[Extracted text]:

A new report has found that financial institutions across the globe spent just under £147 billion on financial crime compliance worldwide last year, up seven percent on the previous year. The surprising news was that European firms, with those in the UK ranking particularly high, spent a staggering three to four times more than their counterparts in North America.
The True Cost of Financial Crime Compliance Global Report, compiled and released by data and analytics firm LexisNexis Risk Solutions, estimated that the annual cost of financial crime compliance in Europe was £111 billion, followed by North America (£26 billion), Asia Pacific (£5 billion), Latin America (£4 billion) and South Africa (£1.6 billion).
This news comes after the UK Government’s Cyber Security Breaches Survey 2019 revealed that 32 percent of businesses had identified cyber security breaches or attacks in the past 12 months, costing an average of £4,180 as a result of lost data or assets. Thirty-two percent required new measure to prevent future attacks, while 27 per cent of staff dropped what they were doing to deal with any breaches
The survey figures were calculated after polling 898 financial crime compliance decision makers. An average spending amount for large, medium and small institutions in a particular market was then compiled. The number of such firms in a given market was then multiplied by that average.
The most expensive countries for financial crime compliance were the United Kingdom (£40 billion) and Germany (£39 billion), followed by the United States (£21 billion), France (£17 billion), Italy (£13 billion) and Canada (£4 billion).
The financial institutions surveyed included banks, investment firms, asset management firms and insurance companies. Compliance professionals included in the survey over saw know your customer remediation, sanctions monitoring, anti-money laundering (AML) transaction monitoring and/or compliance operations.

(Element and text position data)
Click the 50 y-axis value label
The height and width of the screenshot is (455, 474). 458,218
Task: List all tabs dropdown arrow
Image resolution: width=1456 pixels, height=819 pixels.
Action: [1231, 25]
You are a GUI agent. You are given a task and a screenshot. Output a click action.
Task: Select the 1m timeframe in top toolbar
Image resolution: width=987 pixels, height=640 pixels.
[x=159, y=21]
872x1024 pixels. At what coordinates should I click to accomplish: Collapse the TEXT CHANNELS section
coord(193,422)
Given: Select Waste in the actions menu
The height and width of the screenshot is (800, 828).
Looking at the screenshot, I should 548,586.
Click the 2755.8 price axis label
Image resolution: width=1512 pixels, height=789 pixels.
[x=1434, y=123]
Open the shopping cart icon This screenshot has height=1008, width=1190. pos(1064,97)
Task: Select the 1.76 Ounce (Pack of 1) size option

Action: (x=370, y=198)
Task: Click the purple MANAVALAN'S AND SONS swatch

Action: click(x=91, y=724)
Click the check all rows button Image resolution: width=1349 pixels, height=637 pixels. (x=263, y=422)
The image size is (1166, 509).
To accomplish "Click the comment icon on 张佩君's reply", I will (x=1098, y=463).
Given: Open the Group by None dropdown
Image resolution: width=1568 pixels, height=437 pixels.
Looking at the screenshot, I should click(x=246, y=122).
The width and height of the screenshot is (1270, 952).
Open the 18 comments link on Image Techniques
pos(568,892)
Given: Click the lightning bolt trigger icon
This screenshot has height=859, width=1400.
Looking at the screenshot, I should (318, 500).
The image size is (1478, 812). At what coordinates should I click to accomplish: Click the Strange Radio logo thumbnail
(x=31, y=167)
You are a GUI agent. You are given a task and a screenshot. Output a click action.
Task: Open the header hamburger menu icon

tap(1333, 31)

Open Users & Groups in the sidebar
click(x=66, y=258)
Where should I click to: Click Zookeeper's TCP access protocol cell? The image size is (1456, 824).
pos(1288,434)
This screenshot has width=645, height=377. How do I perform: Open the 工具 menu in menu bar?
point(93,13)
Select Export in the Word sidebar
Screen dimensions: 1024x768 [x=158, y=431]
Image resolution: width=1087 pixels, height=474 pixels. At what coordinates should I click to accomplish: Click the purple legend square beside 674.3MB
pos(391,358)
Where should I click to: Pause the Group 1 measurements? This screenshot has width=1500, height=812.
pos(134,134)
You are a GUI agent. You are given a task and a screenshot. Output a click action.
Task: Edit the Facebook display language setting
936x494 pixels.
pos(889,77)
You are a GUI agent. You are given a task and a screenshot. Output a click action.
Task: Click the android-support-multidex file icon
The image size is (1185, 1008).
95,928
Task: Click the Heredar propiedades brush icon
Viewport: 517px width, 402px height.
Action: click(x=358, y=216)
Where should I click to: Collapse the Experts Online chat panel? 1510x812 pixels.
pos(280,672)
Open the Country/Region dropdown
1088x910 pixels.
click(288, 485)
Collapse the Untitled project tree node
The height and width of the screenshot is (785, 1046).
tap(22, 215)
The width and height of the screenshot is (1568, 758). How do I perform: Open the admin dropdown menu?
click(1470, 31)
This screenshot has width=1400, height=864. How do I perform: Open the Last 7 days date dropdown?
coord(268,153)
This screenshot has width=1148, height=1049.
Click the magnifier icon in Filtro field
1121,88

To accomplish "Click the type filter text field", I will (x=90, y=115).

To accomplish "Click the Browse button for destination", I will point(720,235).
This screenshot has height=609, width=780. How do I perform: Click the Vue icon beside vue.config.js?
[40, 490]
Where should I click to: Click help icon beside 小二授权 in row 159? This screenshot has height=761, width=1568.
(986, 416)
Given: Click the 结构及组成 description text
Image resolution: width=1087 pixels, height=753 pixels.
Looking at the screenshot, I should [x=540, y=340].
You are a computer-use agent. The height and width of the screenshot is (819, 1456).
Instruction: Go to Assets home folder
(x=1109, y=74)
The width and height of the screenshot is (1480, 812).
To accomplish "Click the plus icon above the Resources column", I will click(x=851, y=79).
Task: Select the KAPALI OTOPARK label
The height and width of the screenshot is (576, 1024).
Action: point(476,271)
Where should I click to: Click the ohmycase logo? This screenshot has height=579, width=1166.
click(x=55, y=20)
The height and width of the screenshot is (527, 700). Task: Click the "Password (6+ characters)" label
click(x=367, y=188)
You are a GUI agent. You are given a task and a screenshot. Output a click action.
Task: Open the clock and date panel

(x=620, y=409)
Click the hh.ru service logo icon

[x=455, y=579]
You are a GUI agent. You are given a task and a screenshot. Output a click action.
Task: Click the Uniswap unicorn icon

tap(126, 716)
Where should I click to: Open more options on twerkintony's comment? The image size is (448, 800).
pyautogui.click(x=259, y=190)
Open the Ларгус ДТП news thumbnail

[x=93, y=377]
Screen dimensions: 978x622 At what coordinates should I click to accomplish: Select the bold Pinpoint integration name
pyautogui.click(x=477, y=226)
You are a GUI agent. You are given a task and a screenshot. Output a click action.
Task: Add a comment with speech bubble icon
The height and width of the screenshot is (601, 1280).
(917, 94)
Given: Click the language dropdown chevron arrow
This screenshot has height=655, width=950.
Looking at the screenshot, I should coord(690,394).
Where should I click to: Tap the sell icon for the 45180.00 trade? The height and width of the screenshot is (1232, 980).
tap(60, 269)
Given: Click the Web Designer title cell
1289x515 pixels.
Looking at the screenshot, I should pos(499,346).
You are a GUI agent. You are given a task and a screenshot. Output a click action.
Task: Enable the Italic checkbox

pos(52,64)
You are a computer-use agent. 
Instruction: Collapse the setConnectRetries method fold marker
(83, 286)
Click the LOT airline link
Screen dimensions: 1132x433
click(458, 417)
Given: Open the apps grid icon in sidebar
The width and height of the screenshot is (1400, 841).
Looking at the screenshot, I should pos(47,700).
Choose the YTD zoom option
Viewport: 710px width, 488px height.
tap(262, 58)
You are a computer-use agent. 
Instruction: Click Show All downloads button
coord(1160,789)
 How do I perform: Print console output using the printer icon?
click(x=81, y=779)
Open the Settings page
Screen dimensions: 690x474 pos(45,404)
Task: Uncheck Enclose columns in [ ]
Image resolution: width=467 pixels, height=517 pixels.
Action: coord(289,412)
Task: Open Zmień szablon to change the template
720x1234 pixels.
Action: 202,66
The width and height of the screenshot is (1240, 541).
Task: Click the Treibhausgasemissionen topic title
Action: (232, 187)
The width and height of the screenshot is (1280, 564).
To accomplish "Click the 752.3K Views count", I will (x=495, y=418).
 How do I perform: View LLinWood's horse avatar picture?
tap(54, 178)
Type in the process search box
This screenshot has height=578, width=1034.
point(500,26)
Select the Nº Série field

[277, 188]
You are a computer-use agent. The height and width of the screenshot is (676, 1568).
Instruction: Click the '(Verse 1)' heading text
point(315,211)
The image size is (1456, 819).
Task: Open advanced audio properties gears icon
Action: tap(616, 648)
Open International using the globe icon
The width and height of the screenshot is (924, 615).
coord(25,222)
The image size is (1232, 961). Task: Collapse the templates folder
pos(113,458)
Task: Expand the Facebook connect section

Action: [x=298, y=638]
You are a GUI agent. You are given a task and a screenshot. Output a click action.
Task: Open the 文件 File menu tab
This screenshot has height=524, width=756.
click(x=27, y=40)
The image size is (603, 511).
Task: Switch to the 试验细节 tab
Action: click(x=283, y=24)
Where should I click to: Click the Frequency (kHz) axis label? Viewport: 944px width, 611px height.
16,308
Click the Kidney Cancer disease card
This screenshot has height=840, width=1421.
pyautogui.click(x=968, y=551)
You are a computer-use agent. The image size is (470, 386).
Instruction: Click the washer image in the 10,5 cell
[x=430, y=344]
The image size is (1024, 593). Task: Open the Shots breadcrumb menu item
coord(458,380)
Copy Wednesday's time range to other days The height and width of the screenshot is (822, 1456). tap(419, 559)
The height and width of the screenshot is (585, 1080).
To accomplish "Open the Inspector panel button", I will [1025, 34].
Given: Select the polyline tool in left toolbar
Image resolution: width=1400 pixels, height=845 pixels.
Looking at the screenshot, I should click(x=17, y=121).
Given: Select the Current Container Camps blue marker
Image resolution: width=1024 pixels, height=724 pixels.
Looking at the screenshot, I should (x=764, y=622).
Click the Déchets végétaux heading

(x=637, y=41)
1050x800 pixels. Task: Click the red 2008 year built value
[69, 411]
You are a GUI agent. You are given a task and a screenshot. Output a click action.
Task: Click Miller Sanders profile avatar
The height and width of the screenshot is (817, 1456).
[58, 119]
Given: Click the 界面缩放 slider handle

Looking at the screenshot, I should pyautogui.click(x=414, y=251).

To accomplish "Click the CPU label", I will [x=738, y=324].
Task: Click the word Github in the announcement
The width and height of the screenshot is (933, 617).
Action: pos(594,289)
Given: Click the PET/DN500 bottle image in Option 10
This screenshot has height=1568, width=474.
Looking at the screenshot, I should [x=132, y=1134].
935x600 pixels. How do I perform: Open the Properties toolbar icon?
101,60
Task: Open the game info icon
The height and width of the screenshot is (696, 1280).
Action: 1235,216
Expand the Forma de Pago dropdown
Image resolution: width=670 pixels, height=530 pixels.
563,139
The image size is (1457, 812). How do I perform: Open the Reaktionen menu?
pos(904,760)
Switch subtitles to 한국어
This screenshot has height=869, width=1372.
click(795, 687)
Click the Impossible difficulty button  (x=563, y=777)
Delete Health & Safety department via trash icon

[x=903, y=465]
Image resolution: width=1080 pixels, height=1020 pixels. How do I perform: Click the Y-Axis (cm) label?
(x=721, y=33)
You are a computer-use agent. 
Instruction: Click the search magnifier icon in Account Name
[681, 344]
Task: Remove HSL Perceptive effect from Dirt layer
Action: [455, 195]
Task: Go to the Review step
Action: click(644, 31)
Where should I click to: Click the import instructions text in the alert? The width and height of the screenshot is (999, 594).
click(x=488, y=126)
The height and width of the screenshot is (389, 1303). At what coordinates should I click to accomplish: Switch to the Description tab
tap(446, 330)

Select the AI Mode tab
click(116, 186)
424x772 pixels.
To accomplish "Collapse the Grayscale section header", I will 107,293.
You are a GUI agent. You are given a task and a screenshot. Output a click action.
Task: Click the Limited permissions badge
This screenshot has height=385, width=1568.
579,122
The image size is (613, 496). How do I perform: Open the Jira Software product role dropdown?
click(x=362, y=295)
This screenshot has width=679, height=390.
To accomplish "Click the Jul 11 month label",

[Required task A]:
Answer these questions using the article on financial crime compliance costs:
(i) How many financial crime compliance decision makers were polled for the survey figures?
(ii) What was the estimated annual cost of financial crime compliance in Europe?
(iii) How much did financial crime compliance cost in the United Kingdom?
[Required task B]: Reproduce everything in the article on financial crime compliance costs from "A new report" down to "in North America.".

[Result A]:
(i) 898
(ii) £111 billion
(iii) £40 billion

[Result B]:
A new report has found that financial institutions across the globe spent just under £147 billion on financial crime compliance worldwide last year, up seven percent on the previous year. The surprising news was that European firms, with those in the UK ranking particularly high, spent a staggering three to four times more than their counterparts in North America.